* _WHAT THE EXERCISE ASKS_
Copy every line below that has the word "Given" in it.

*** DATA ***

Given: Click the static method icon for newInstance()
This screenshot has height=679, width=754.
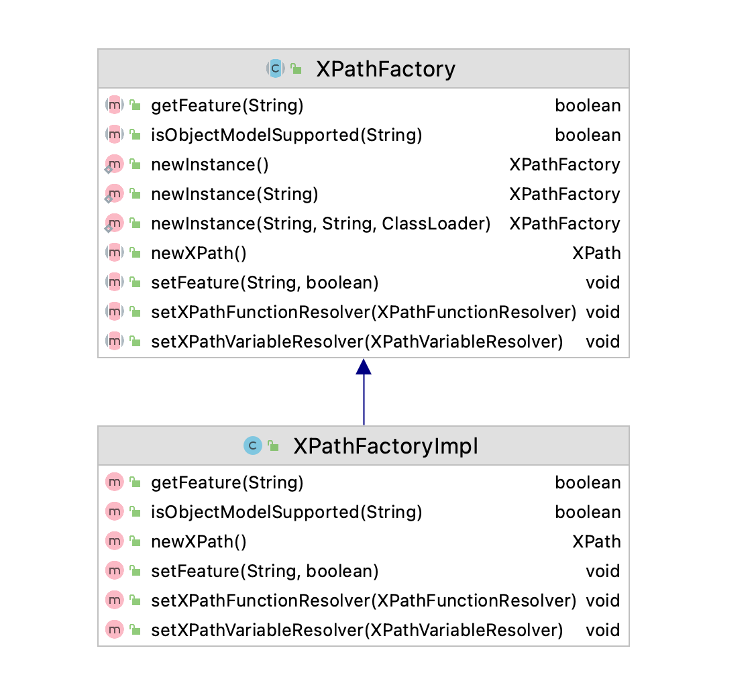Looking at the screenshot, I should tap(115, 164).
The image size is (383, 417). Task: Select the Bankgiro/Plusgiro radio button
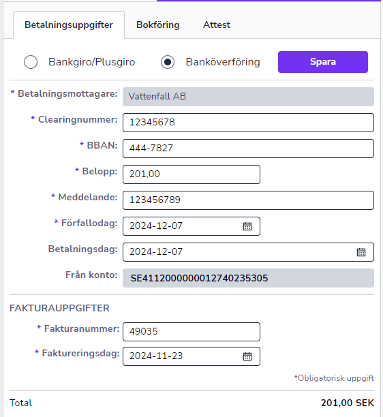coord(31,62)
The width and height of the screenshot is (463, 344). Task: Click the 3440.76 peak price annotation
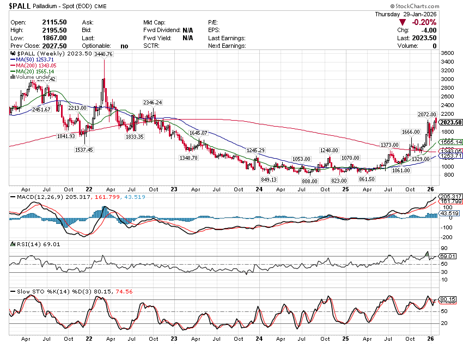tap(103, 54)
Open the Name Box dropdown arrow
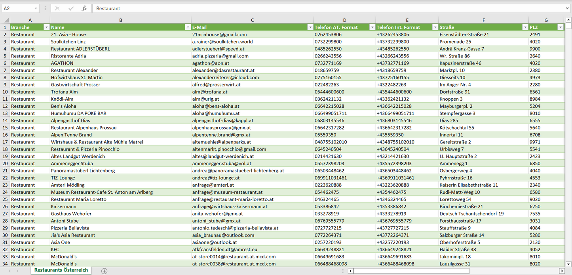The image size is (572, 275). (x=36, y=8)
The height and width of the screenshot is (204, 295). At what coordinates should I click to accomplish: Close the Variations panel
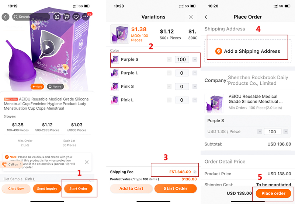[191, 17]
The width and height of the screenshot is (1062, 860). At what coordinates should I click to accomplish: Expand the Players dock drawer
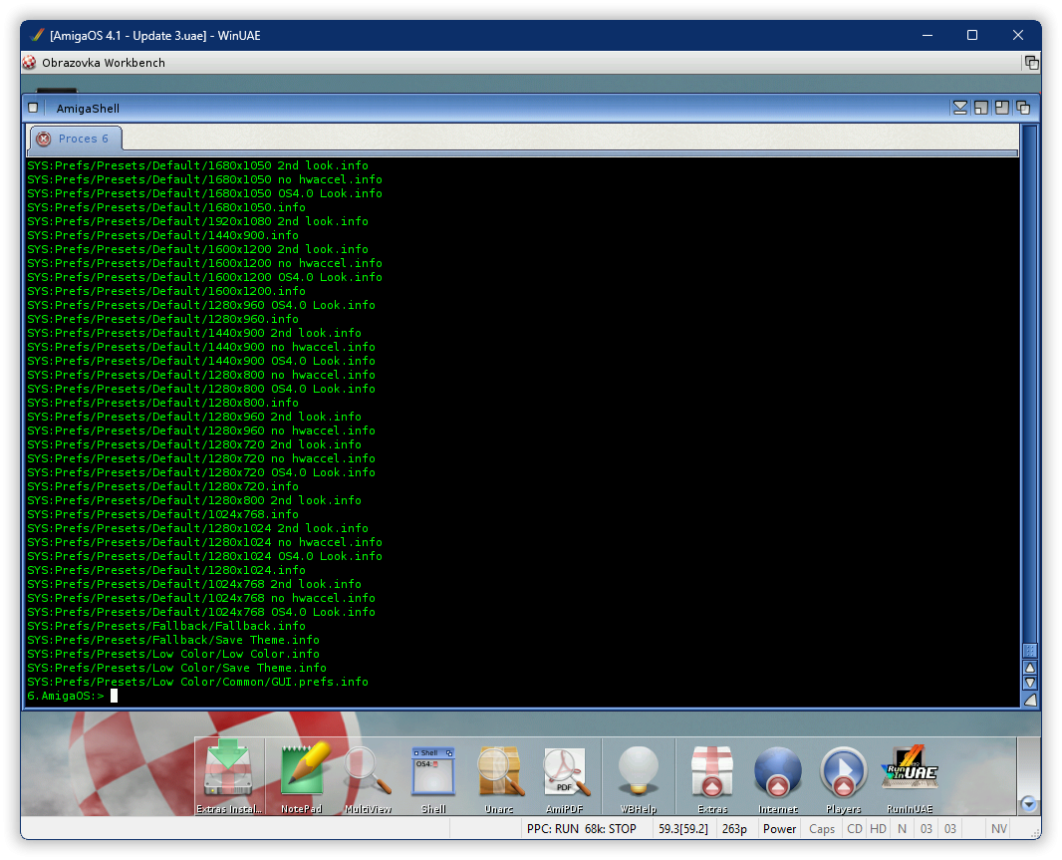click(844, 774)
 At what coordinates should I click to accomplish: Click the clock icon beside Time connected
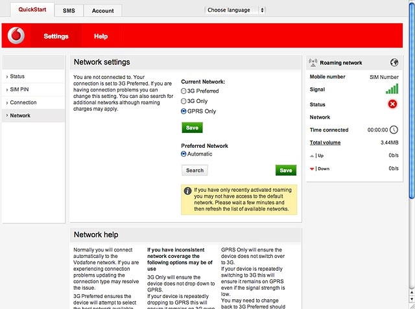[394, 130]
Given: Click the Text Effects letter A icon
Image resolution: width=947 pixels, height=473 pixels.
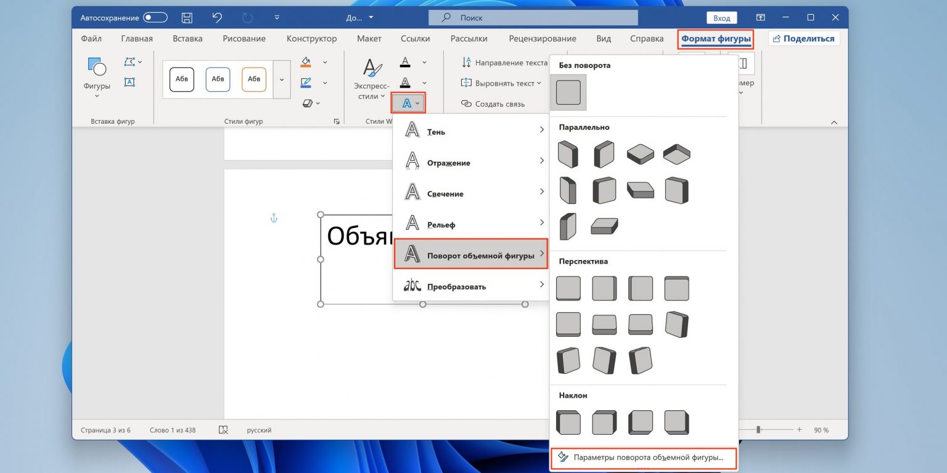Looking at the screenshot, I should (x=407, y=103).
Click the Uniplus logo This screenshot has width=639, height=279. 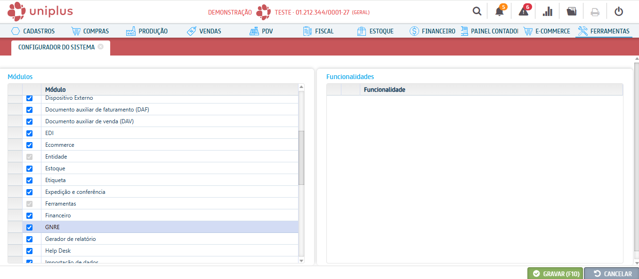[x=40, y=11]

*** End of DATA ***

* _SOLVED EXERCISE_
Given: Click the static method icon for newInstance()
Given: Click the Text Effects letter A icon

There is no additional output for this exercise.